Charles R Harris charlesr.harris at gmail.com
Mon Mar 27 15:47:05 CST 2006


On 3/27/06, Tim Hochberg <tim.hochberg at cox.net> wrote:
>
> Charles R Harris wrote:
>
> >
> >
> > On 3/27/06, *Tim Hochberg* <tim.hochberg at cox.net
> > <mailto:tim.hochberg at cox.net>> wrote:
> >
> >     Charles R Harris wrote:
> >     [CHOP]
> >
> >     >
> >     > How about functions always return a copy unless they are carefully
> >     > documented interface helper functions like asarray. That's how I
> >     > generally think of them anyway.
> >
> >     I don't really care as long as they (a) stop being evil and (b)
> >     there's
> >     some way to do stuff efficiently. Functions that always return
> copies
> >     seem sort of useless to me, but I'd be happy to move to methods if
> >     that
> >     was the case. However, I suspect you won't make much headway with
> this
> >     since my impression is that many of the people who do care about
> >     functions also care passionately about efficiency as well.
> >
> >     > Of course, the main virtue of asarray is that it helps write
> >     functions
> >     > that do precisely what Tim is arguing against: mixing list and
> array
> >     > types and returning copies in the first case, views in the
> >     second. So
> >     > if we throw out functions we should throw out asarray also and
> >     make a
> >     > rule that numpy functions don't take lists.
> >
> >     This isn't right. I think it's perfectly fine, desirable in fact,
> for
> >     functions to operate on both list and array types. The problem only
> >     arises when you return ether a view or copy of one of the original
> >     inputs depending on what it was. In my experience, this is
> relatively
> >     hard to do in all but the most trivial of functions since most
> >     operations return a new array. However, it is true that I think
> people
> >     should be strongly discouraged from doing this. For example:
> >
> >         def add(a, b):
> >             a = asarray(a)
> >             b = asarray(b)
> >             return a + b
> >
> >     is fine, but:
> >
> >         def iadd(a, b):
> >             a = asarray(a)
> >             b = asarray(b)
> >             a += b
> >             return a
> >
> >     is not and should be rewritten. Possibly like:
> >
> >         def iadd(a, b):
> >             if not isinstance(a, ndarray): raise TypeError("'a' must be
> an
> >         array")
> >             b = asarray(b)
> >             a += b
> >             return a
> >
> >     since += is a bit squirley. (Try somelist += somearray, to see
> >     what I mean).
> >
> >
> > It's a syntax error, which I believe is the right thing.

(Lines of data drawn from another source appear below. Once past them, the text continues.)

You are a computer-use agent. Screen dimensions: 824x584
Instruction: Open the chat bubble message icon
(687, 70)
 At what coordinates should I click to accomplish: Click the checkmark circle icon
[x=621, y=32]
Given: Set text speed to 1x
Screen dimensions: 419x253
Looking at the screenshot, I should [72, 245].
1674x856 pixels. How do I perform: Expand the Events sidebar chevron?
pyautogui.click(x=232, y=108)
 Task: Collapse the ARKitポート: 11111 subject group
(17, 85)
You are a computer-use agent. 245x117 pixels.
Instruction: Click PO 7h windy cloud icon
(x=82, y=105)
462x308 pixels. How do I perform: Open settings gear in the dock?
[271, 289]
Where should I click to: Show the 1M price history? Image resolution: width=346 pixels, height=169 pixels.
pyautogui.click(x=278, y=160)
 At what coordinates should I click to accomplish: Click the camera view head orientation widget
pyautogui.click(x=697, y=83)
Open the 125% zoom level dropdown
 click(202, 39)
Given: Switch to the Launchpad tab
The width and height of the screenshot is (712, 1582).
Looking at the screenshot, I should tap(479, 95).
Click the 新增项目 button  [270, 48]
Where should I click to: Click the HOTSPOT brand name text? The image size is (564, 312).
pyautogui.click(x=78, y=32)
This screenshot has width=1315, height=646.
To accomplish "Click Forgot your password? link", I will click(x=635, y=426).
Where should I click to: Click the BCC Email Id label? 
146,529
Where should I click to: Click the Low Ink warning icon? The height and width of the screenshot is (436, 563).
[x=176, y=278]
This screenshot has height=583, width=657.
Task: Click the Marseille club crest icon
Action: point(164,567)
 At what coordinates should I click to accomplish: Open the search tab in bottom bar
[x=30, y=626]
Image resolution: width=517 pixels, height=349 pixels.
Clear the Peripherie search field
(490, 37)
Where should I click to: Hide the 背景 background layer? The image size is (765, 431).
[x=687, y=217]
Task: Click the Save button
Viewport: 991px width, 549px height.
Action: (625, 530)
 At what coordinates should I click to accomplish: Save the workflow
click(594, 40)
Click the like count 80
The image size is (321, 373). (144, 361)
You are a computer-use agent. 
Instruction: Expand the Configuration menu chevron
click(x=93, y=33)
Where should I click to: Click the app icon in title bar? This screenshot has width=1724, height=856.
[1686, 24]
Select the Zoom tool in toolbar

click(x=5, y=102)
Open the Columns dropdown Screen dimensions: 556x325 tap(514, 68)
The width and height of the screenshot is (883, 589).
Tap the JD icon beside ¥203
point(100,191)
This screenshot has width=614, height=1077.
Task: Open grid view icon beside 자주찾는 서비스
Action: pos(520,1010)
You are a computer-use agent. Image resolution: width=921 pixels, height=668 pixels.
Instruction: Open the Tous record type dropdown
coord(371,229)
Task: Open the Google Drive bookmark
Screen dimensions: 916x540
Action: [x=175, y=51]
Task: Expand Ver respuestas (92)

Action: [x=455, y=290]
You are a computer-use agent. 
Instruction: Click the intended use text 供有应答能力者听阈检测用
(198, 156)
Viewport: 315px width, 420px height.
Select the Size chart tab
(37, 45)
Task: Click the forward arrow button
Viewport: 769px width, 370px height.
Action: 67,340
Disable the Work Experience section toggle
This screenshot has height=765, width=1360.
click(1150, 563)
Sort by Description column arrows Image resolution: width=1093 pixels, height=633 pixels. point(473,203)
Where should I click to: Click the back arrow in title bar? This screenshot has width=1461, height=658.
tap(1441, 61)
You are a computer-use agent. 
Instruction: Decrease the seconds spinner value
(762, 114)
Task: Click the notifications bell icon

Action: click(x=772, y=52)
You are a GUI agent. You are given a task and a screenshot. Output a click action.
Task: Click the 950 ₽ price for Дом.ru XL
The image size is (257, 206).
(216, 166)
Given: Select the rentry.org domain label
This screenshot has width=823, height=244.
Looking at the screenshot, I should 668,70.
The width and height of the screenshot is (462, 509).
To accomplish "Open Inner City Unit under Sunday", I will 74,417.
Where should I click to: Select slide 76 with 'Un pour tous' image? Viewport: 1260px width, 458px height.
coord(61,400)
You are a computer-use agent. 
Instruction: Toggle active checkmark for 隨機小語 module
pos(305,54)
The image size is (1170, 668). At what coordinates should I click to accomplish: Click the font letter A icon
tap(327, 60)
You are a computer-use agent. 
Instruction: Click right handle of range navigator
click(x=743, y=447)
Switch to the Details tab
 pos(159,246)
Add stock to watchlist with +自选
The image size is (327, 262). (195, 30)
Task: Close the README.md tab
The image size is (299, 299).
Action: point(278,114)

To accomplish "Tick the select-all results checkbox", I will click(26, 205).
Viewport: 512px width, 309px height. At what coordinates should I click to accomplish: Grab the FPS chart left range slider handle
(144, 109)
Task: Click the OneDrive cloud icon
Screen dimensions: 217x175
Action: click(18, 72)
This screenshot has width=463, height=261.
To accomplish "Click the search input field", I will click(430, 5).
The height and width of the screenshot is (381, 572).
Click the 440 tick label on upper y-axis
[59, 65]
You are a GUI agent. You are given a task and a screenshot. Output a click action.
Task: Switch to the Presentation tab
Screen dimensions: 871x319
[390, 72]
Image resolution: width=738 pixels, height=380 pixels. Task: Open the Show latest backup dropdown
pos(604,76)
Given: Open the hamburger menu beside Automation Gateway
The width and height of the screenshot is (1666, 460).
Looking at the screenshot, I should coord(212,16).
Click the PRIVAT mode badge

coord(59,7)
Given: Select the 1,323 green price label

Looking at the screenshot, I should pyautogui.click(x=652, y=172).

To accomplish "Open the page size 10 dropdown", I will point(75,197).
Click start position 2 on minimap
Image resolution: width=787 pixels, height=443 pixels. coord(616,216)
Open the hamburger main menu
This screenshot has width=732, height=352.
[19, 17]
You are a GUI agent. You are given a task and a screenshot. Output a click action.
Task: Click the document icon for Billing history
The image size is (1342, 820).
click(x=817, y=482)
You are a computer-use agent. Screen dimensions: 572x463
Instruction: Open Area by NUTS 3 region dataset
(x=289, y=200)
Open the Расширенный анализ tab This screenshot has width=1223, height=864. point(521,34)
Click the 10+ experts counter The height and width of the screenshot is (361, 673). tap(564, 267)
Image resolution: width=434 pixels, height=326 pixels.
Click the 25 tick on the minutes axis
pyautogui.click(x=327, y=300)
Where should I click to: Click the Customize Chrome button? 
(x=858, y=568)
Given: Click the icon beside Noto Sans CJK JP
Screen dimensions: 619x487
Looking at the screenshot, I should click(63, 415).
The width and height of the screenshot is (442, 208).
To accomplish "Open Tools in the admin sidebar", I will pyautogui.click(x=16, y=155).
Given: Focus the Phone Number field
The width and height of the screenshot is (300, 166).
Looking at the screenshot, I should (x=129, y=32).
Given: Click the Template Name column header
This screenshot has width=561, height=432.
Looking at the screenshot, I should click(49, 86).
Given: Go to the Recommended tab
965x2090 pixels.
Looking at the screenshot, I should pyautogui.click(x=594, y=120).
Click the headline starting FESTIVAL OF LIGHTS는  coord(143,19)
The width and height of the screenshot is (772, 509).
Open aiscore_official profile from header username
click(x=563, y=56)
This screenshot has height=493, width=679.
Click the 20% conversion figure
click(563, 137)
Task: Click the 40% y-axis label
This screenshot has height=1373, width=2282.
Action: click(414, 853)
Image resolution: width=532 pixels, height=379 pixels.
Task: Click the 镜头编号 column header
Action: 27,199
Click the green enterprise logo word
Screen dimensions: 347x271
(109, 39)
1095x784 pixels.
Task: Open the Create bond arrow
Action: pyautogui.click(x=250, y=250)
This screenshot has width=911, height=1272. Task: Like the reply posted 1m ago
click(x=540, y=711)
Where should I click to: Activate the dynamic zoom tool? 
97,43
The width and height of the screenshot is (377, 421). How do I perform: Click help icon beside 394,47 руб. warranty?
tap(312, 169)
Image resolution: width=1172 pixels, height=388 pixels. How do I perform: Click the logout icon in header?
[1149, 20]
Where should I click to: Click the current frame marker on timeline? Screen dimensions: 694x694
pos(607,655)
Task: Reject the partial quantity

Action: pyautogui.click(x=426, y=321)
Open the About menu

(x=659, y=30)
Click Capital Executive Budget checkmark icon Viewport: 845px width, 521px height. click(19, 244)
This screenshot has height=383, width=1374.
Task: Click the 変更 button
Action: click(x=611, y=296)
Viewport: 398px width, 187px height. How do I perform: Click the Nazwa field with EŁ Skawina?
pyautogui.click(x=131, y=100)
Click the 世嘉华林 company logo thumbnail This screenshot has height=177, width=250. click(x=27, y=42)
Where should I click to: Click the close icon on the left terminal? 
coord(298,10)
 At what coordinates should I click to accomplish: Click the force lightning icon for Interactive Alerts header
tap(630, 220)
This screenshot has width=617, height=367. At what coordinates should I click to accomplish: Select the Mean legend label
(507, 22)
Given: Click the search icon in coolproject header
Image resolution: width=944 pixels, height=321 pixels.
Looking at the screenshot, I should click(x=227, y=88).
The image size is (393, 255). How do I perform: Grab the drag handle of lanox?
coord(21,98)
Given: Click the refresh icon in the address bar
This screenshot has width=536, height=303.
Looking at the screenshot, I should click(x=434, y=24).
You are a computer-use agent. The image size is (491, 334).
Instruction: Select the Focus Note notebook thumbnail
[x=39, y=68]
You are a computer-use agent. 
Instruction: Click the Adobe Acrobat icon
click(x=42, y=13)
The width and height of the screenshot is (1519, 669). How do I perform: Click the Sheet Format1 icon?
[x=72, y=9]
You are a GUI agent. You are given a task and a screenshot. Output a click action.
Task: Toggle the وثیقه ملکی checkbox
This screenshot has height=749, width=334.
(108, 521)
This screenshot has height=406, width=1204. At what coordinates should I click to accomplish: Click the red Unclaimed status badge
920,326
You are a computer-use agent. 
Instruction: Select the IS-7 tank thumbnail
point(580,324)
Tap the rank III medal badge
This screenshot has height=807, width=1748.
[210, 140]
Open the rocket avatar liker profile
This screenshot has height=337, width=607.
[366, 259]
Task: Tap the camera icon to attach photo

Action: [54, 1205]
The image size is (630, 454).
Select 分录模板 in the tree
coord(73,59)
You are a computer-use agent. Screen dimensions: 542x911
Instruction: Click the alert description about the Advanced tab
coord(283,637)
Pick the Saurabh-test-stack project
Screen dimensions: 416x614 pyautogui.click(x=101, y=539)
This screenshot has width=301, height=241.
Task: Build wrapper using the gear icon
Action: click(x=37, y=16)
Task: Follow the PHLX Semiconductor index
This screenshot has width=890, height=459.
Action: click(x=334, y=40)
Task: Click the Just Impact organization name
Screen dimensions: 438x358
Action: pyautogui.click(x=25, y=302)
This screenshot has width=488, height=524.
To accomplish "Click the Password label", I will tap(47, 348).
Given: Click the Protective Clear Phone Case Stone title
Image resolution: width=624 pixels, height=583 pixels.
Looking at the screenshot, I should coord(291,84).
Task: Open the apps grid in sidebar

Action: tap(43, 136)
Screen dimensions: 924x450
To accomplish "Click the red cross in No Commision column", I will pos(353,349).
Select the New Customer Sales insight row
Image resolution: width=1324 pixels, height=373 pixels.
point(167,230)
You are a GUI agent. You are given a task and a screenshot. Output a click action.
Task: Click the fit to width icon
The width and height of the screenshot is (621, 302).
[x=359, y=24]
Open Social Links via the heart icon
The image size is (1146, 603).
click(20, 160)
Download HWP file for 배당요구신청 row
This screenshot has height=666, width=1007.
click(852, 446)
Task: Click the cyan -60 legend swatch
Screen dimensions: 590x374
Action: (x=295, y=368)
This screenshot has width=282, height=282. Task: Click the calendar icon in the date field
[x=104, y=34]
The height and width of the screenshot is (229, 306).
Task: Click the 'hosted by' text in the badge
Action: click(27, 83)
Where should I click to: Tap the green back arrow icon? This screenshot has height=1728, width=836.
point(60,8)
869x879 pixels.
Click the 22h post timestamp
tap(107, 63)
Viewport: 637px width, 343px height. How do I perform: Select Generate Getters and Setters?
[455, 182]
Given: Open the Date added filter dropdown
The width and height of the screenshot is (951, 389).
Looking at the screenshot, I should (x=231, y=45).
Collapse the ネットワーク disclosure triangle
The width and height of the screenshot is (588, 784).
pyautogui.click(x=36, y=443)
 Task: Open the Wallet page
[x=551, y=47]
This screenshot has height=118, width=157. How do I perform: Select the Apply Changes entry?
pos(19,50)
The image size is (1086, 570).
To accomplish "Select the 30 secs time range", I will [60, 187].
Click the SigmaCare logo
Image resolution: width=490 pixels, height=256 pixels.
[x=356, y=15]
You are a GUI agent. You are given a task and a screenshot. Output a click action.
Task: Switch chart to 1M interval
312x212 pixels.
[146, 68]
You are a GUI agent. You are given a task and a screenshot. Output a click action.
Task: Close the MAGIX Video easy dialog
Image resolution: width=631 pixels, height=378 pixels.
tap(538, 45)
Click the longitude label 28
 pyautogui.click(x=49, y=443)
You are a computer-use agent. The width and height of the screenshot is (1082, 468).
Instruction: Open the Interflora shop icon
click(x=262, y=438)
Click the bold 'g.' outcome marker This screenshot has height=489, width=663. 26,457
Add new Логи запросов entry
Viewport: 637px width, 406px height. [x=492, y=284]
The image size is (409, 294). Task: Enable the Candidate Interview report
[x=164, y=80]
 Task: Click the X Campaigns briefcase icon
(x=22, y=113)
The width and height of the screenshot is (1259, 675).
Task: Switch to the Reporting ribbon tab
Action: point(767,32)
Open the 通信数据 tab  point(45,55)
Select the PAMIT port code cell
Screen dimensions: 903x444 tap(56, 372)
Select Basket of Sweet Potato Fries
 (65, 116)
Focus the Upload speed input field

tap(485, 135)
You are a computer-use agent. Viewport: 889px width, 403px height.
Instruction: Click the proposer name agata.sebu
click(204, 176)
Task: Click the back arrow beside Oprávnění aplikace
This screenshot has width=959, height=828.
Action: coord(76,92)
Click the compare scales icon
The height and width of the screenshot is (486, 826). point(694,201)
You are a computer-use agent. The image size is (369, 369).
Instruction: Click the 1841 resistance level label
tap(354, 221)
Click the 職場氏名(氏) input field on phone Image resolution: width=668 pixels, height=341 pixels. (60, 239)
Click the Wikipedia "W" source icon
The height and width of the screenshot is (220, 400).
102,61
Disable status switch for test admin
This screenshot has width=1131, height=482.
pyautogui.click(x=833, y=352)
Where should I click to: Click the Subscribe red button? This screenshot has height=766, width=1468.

Really? If so, this is a version thing. This is what I get running on
> Python 2.4.1 and current numpy SVN (0.9.7.2286):
>
>      >>> l = list(a)
>      >>> l
>     [999, 1, 2, 3, 4, 5, 6, 7, 8]
>      >>> a
>     array([999,   1,   2,   3,   4,   5,   6,   7,   8])
>      >>> l += a
>      >>> l
>     array([1998,    2,    4,    6,    8,   10,   12,   14,   16])
>      >>> a
>     array([999,   1,   2,   3,   4,   5,   6,   7,   8])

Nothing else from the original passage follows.